29 July 2020

I've got a supervisor - not a topic!

I was pretty excited to have been notified this week that I have been appointed a supervisor for my Master of Educational Leadership theses. The really cool thing is I already have a relationship with my supervisor and we have an initial meeting scheduled for tomorrow afternoon. I am in the throes of reading everything I can to gain some clarity before our meeting tomorrow. I have a supervisor but haven't finalised my topic. I had a fair idea of what I want to focus on, but as you may be aware "the more you know (read), the less you know". Wish me luck for my meeting tomorrow :D

14 July 2020

Educational Research in Context (Class #1)

Research has different purposes for different people. When researching it is about choosing the right tools for the right purpose.

Sculpture moves from simplicity to complexity and back to simplicity again
(Ruth Boyask)
An arts-based metaphor for the research process

Gibbs Farm Sculpture


Education research as social science
Perhaps the most fruitful with which the sociological imagination works is between the ‘personal troubles of milieu’ and ‘the public issues of social structure’. This distinction is an essential tool of the sociological imagination and a feature of all classic work in social science (C. Wright Mills, 1970, p14).

Education research is purposive, positional, persuasive and political
All social research sets out with specific purposes from a particular position, and aims to persuade readers of the significance of its claims. These claims are always broadly political (Clough & Nutbrown, 2012, p.4).
  • Purposive – every element must have significance and a reason for being included;
  • Positionality – good research considers how the standpoints of participants and researchers affect research;
  • Persuasiveness – good research needs to give a good account of itself, be convincing and authoritative;
  • Political – educational research is a moral endeavour and aims to achieve something, usually a social good.

Resources shared by Ruth

The Thesis Whisperer


The Project Planner

13 July 2020

The beginning of the my rangahau journey..

Here I am again, about to embark on the research section of my Master of Educational Leadership. This is my second time working through Master level study. My initial Master of Education was completed through a paper-based pathway with Massey University. Unfortunately, I didn't get grades to walk straight into a doctoral study, so here I am again. This time, ready and willing to take on a research-pathway. I'll be documenting my progress here (for myself) and for my tauira (at TWoA) and role-modelling my peaks, pits and ongoing questions. 

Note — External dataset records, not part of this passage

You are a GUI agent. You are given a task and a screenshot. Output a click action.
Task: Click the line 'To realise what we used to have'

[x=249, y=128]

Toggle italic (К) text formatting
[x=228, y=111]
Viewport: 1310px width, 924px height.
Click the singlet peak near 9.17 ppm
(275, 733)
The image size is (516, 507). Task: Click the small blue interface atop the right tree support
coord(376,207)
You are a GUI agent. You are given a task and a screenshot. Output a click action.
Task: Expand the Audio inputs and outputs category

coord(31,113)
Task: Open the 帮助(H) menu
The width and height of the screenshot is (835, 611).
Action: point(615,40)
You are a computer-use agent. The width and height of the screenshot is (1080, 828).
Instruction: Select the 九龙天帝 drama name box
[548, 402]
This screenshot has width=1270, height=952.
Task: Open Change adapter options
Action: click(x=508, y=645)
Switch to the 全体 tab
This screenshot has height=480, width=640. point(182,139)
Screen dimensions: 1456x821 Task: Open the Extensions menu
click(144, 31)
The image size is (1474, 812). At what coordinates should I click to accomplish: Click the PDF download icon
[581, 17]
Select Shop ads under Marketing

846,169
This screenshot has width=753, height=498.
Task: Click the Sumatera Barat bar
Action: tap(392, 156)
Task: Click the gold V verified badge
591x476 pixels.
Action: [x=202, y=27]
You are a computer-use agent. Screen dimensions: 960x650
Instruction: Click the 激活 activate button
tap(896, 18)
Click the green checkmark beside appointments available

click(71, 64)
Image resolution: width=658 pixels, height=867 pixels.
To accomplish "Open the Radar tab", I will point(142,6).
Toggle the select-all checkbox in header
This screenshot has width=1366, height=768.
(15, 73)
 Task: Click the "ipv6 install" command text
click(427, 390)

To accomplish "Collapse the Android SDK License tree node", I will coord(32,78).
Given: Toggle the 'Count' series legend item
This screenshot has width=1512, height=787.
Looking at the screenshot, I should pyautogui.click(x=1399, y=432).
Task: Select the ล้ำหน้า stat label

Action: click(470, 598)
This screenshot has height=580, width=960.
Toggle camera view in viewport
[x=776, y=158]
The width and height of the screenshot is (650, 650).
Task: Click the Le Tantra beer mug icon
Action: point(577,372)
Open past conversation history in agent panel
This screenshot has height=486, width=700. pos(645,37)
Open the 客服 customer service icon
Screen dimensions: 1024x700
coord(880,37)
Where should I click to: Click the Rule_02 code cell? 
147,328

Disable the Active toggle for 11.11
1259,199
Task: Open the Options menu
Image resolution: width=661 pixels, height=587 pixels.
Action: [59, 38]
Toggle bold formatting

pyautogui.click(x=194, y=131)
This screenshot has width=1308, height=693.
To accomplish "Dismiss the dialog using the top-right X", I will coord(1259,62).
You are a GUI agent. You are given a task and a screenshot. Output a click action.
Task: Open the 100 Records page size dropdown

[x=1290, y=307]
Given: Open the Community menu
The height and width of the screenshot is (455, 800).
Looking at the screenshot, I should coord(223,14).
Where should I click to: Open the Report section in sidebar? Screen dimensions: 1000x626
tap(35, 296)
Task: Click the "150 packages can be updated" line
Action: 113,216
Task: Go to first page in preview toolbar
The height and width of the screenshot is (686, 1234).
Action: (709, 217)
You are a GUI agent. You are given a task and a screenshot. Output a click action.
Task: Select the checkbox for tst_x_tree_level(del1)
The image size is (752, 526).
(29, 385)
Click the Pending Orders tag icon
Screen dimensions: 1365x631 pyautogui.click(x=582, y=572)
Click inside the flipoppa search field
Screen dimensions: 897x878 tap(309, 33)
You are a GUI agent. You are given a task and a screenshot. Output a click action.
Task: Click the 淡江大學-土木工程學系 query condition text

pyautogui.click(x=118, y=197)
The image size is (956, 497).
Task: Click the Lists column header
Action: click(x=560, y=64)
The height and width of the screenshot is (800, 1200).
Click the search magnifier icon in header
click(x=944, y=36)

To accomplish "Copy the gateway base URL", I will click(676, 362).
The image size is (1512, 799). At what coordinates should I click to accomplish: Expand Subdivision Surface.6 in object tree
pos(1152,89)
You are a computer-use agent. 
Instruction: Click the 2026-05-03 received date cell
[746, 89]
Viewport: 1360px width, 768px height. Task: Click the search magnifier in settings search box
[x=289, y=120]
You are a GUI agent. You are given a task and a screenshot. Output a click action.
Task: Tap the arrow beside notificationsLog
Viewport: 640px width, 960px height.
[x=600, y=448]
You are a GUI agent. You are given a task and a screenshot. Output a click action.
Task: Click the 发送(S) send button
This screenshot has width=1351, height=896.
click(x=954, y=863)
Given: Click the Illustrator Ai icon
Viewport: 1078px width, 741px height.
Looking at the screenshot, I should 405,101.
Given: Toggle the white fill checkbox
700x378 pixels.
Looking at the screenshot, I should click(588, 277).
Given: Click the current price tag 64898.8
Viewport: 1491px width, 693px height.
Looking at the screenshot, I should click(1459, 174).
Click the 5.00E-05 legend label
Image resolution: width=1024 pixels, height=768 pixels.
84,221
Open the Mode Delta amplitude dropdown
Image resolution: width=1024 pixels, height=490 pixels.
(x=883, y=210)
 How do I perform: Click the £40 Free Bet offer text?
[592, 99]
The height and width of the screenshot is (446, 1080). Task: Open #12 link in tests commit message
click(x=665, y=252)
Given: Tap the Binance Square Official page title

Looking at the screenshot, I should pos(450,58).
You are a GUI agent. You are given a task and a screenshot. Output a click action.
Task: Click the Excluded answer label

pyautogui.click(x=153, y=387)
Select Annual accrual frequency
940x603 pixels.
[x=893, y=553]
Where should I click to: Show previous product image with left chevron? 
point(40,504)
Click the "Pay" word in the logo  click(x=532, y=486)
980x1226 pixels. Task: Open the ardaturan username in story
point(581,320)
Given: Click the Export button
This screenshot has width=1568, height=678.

For my first class, I've been asked to read several readings and answer the questions below:
  • How would you define research as it relates to the project you want to undertake?
Research is a thread of curiosity that you just want to keep pulling at as you inquire and probe into an area of interest. (First attempt at a definition - Ikihele, 2020)
  • What is the purpose of your research?
All social research sets out with specific purposes from a particular position and aims to persuade readers of the significance of its claims. These claims are always broadly political.

I am fascinated with listening as a leadership skill. Part of this fascination is born from my desire to always talk. I'm not that great a listener, I know it's important and after lost of investigating into the topic of coaching I have even more motivation to delve deeper into this topic.
  • In what general topical area is your research-based?
Educational Leadership
  • What problem will your research address?
In a world that is more connected than we have ever been, we are failing to listen, this leads to miscommunication, isolation, lack of connection and many more issues. In our schools, it is essential that teachers (in their multi-faceted, complex lives) have the opportunity to be heard (our leaders do too). I am hoping to explore attentive listening as a skill in leaders.